## EXERCISE:
In the records below, begin at the line containing "Click the iroshniwadhwani" and end at the line containing "Task: Click the Prime"; quote every line in that span exactly, including both boundary lines, and no others.

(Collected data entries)

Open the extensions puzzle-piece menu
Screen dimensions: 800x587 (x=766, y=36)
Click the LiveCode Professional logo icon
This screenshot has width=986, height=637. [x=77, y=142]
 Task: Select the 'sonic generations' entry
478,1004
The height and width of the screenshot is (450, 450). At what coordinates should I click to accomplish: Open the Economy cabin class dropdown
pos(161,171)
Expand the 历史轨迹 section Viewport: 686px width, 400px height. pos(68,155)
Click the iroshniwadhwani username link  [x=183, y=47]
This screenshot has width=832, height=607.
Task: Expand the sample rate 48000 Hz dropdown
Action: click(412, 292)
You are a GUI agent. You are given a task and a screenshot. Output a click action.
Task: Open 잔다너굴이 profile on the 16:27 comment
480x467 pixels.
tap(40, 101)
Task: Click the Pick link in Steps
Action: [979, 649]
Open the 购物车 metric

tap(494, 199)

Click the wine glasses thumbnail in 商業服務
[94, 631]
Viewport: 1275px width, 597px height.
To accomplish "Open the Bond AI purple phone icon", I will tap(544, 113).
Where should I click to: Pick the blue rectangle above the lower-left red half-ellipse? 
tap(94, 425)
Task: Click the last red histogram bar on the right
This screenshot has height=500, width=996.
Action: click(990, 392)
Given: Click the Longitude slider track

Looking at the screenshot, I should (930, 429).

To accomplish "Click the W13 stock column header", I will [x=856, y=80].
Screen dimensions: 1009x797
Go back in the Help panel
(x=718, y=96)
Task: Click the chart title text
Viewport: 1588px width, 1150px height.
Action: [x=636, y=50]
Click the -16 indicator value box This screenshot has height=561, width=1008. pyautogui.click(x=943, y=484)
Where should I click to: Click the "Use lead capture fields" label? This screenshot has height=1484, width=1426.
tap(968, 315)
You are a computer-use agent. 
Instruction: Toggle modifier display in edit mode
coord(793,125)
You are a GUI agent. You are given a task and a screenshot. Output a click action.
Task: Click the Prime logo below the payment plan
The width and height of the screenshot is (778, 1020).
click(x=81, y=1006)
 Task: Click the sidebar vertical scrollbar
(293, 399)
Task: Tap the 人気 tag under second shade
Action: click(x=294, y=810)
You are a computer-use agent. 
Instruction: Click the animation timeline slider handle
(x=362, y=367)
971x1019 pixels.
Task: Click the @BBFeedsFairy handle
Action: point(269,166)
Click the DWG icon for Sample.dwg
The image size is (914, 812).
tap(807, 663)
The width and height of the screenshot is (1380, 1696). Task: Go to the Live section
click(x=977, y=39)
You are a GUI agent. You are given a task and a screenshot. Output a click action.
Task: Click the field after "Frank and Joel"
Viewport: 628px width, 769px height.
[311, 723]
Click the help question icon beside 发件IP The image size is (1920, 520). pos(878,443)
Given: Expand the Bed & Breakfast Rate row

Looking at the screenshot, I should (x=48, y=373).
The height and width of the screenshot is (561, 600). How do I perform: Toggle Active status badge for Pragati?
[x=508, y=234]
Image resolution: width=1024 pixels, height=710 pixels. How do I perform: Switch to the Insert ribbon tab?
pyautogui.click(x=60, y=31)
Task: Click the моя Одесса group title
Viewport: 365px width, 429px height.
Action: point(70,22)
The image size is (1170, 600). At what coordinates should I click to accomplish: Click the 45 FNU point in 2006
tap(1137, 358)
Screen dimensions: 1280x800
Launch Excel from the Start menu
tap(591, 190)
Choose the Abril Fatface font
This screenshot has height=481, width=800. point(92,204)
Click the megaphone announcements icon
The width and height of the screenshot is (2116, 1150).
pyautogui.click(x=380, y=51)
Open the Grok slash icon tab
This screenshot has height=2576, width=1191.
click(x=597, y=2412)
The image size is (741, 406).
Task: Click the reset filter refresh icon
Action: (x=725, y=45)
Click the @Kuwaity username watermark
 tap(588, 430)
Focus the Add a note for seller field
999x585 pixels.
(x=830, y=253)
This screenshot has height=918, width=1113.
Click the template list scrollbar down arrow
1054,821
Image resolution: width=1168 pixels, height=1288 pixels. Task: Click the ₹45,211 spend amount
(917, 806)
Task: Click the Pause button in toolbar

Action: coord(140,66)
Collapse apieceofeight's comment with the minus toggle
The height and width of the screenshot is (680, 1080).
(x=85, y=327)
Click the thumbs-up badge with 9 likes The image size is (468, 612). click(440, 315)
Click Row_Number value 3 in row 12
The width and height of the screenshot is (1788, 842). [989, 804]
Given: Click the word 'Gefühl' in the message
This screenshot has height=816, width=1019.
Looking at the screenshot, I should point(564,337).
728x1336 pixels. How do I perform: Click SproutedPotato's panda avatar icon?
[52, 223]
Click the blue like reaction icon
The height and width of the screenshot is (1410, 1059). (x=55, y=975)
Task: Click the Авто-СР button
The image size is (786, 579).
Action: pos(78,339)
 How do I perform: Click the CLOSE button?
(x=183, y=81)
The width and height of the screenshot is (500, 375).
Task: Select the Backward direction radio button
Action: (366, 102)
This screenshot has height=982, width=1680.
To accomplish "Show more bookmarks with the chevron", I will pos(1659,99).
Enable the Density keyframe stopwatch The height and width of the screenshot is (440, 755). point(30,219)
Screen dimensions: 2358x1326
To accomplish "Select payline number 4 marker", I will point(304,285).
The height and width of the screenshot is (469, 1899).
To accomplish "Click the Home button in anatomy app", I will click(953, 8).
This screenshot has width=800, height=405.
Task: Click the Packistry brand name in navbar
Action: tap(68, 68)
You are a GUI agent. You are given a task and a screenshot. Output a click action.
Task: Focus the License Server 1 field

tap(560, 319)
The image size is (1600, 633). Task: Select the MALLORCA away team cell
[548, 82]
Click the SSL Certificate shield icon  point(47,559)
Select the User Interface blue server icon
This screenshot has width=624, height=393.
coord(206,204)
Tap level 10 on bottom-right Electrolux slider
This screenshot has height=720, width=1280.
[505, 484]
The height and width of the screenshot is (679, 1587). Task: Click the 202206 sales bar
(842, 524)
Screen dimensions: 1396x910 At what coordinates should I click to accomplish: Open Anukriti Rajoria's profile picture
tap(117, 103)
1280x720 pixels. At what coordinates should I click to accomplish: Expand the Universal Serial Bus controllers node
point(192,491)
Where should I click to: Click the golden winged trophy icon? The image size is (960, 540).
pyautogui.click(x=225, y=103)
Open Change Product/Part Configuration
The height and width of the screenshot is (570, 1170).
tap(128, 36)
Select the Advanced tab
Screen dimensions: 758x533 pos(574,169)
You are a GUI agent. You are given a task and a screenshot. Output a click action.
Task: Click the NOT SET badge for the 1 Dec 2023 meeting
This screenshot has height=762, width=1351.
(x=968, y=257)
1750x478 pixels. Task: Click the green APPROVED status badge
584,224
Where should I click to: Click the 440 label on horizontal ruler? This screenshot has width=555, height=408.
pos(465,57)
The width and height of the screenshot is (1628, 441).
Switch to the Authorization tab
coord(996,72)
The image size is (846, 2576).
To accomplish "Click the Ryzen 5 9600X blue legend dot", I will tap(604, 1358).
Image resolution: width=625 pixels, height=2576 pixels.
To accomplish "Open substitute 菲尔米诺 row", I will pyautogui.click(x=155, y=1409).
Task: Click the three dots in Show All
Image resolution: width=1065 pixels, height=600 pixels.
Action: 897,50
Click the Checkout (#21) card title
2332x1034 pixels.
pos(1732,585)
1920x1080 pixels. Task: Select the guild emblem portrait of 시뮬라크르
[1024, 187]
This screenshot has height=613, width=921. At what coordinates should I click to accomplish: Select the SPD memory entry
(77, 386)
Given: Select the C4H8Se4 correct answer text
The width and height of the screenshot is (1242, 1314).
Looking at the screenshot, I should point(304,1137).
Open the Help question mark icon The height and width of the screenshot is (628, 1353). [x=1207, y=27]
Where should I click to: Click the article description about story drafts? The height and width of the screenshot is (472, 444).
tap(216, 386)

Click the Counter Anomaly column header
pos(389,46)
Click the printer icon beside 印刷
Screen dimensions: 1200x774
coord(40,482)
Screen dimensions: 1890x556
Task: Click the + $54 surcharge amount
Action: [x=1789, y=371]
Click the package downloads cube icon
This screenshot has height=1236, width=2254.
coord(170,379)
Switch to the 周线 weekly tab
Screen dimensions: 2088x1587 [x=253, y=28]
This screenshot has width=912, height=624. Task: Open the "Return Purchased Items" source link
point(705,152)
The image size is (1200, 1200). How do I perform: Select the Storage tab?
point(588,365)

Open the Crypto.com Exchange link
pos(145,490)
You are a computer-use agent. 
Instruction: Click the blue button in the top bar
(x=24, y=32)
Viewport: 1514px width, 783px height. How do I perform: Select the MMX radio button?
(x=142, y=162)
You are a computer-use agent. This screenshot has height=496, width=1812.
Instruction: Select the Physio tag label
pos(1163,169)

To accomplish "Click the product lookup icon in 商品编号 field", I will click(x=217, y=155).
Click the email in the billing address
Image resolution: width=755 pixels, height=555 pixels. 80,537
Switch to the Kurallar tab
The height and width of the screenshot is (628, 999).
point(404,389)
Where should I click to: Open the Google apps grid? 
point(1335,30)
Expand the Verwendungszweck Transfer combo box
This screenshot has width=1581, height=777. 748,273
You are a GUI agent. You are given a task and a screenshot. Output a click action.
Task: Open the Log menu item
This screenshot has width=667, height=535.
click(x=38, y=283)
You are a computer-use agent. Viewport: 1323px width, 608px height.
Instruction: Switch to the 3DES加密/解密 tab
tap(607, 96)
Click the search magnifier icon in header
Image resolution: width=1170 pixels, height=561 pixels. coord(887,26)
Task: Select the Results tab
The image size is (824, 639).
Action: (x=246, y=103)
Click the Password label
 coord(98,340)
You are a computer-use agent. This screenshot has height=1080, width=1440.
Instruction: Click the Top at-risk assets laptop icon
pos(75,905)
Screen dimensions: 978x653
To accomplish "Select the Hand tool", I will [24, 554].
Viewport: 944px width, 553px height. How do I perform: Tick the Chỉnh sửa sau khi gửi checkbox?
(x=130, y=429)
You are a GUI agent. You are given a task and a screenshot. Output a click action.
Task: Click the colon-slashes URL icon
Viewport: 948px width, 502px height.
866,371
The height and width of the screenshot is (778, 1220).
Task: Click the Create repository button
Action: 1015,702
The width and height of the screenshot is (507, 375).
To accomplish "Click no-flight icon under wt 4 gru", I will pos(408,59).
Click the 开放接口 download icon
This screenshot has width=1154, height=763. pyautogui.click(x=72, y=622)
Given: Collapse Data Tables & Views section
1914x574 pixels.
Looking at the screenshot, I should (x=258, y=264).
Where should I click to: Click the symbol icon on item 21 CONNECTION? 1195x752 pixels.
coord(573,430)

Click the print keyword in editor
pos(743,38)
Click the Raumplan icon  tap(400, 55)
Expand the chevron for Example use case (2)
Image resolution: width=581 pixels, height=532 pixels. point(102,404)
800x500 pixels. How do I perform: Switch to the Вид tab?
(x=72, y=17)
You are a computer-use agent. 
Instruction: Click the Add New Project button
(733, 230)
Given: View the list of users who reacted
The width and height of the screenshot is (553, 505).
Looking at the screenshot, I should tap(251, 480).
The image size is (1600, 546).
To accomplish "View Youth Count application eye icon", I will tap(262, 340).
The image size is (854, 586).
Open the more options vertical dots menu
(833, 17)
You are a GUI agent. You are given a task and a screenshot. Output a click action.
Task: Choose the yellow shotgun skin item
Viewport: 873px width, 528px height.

## WRITTEN RESPONSE:
Click the iroshniwadhwani username link  [x=183, y=47]
This screenshot has width=832, height=607.
Task: Expand the sample rate 48000 Hz dropdown
Action: click(412, 292)
You are a GUI agent. You are given a task and a screenshot. Output a click action.
Task: Open 잔다너굴이 profile on the 16:27 comment
480x467 pixels.
tap(40, 101)
Task: Click the Pick link in Steps
Action: [979, 649]
Open the 购物车 metric

tap(494, 199)

Click the wine glasses thumbnail in 商業服務
[94, 631]
Viewport: 1275px width, 597px height.
To accomplish "Open the Bond AI purple phone icon", I will tap(544, 113).
Where should I click to: Pick the blue rectangle above the lower-left red half-ellipse? 
tap(94, 425)
Task: Click the last red histogram bar on the right
This screenshot has height=500, width=996.
Action: click(990, 392)
Given: Click the Longitude slider track

Looking at the screenshot, I should (930, 429).

To accomplish "Click the W13 stock column header", I will [x=856, y=80].
Screen dimensions: 1009x797
Go back in the Help panel
(x=718, y=96)
Task: Click the chart title text
Viewport: 1588px width, 1150px height.
Action: [x=636, y=50]
Click the -16 indicator value box This screenshot has height=561, width=1008. pyautogui.click(x=943, y=484)
Where should I click to: Click the "Use lead capture fields" label? This screenshot has height=1484, width=1426.
tap(968, 315)
You are a computer-use agent. 
Instruction: Toggle modifier display in edit mode
coord(793,125)
You are a GUI agent. You are given a task and a screenshot. Output a click action.
Task: Click the Prime logo below the payment plan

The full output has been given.